AdvertisementThe findings reported in the Cell Press journal Cell Reports on February 27th are important because nearly half of patients with pulmonary hypertension die within three years of diagnosis, in part because treatments do little to limit smooth muscle cell accumulation in places where the cells don't belong.
Author Daniel Greif of Yale University School of Medicine explains what happens to the heart in pulmonary hypertension by way of analogy: "It's like turning on a water spigot with a hose and, at the same time, squeezing the hose. With increased resistance in the system, the pump has to work harder to get water out, and ultimately the pump fails."
To find out where that resistance and muscle comes from, Greif and his colleagues studied what happens in vessels over time as a result of inadequate oxygen levels (known as hypoxia). Hypoxia is a well-established independent cause of pulmonary hypertension in humans, and mice exposed to hypoxia for a period of three weeks develop pulmonary hypertension too.
The researchers marked cells in mice and tracked them over time in response to those low-oxygen conditions. They observed that normal smooth muscle cells migrate and return to an undifferentiated state before becoming smooth muscle again in blood vessels that normally lack muscle.
"The cells de-differentiate and migrate down, then have a burst of proliferation," Greif said. "Eventually, they re-differentiate and become less proliferative.
"What's interesting is that many aspects of the process in disease are similar to the normal developmental process," he added. "We were able to focus on a few specific areas and analyze those in exquisite detail.
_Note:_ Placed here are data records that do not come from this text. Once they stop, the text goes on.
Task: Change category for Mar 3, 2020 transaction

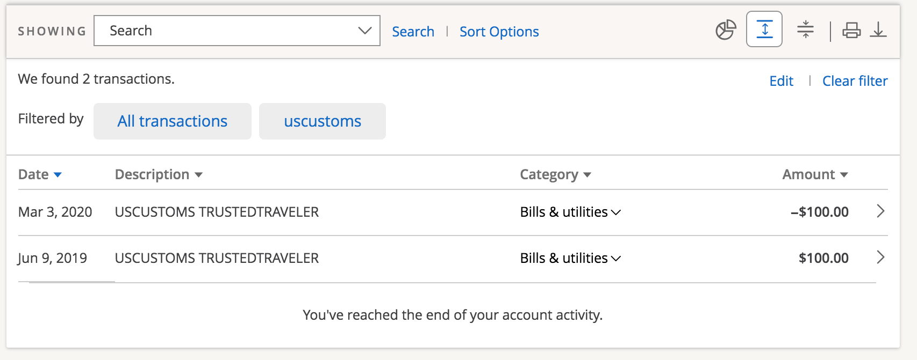Action: (x=570, y=212)
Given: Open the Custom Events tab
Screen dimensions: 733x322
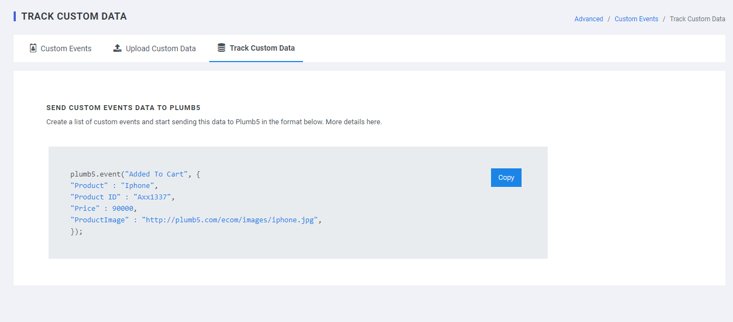Looking at the screenshot, I should point(66,48).
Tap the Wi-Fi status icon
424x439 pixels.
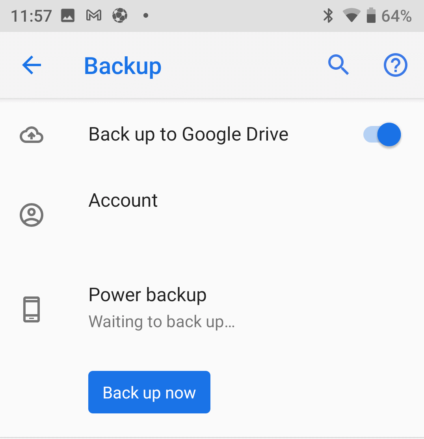pyautogui.click(x=352, y=15)
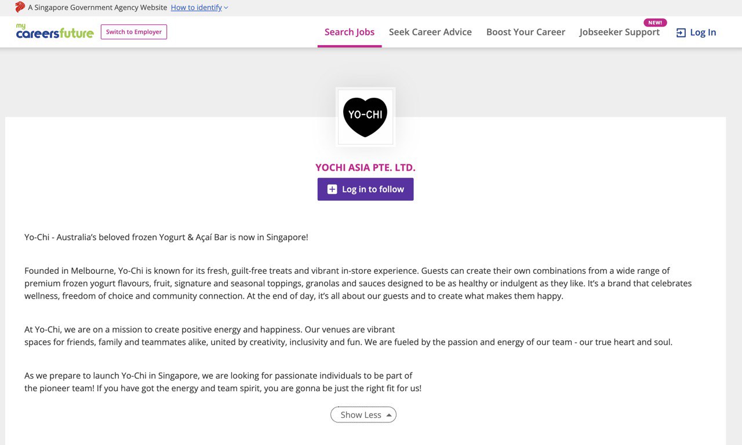This screenshot has width=742, height=445.
Task: Open the Seek Career Advice menu
Action: 430,32
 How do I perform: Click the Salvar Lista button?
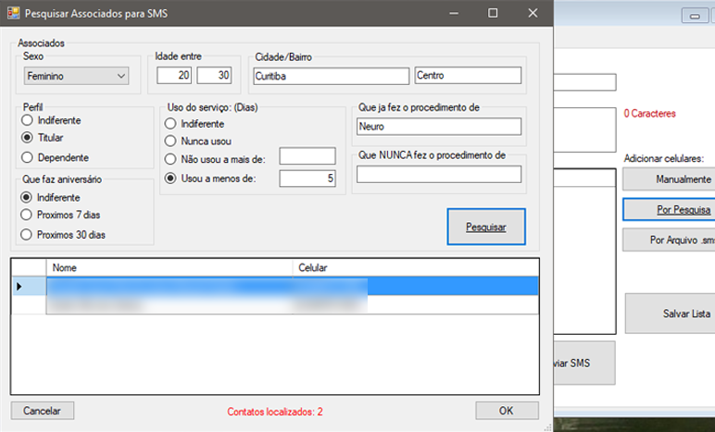pos(670,314)
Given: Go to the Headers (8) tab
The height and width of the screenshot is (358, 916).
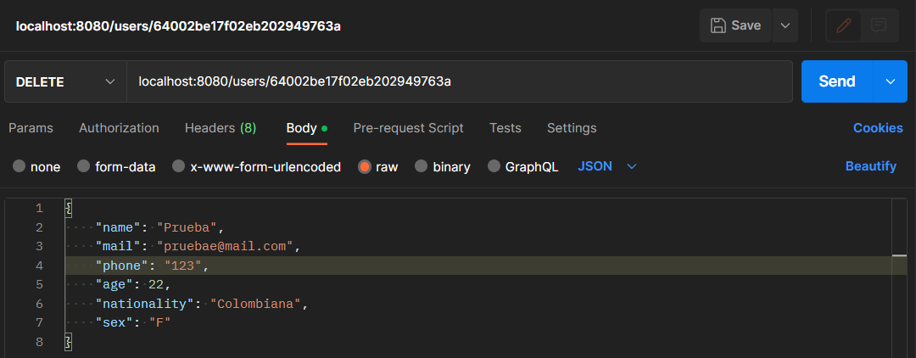Looking at the screenshot, I should pos(221,128).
It goes a long way to moving the understanding of the process forward and sets up a new paradigm for how diverse vascular diseases should be studied."
Indeed, the findings may lead to novel treatments for pulmonary hypertension and other vascular conditions, including atherosclerosis and restenosis, the secondary narrowing of blood vessels that occurs in many patients after doctors treat them for blockages with balloon angioplasty.
In the case of pulmonary hypertension, Greif says he and his colleagues are now actively deleting specific genes in smooth muscle cells, in search of those that may disable the pathogenic process of migration or proliferation.
"The next step is the identification of pharmacological agents that could be used to attenuate that process [by targeting the smooth muscle directly]," Greif said. "There are many cell types in the lung; if we can work toward therapies that target the culprit cell type, that's a step in the right direction."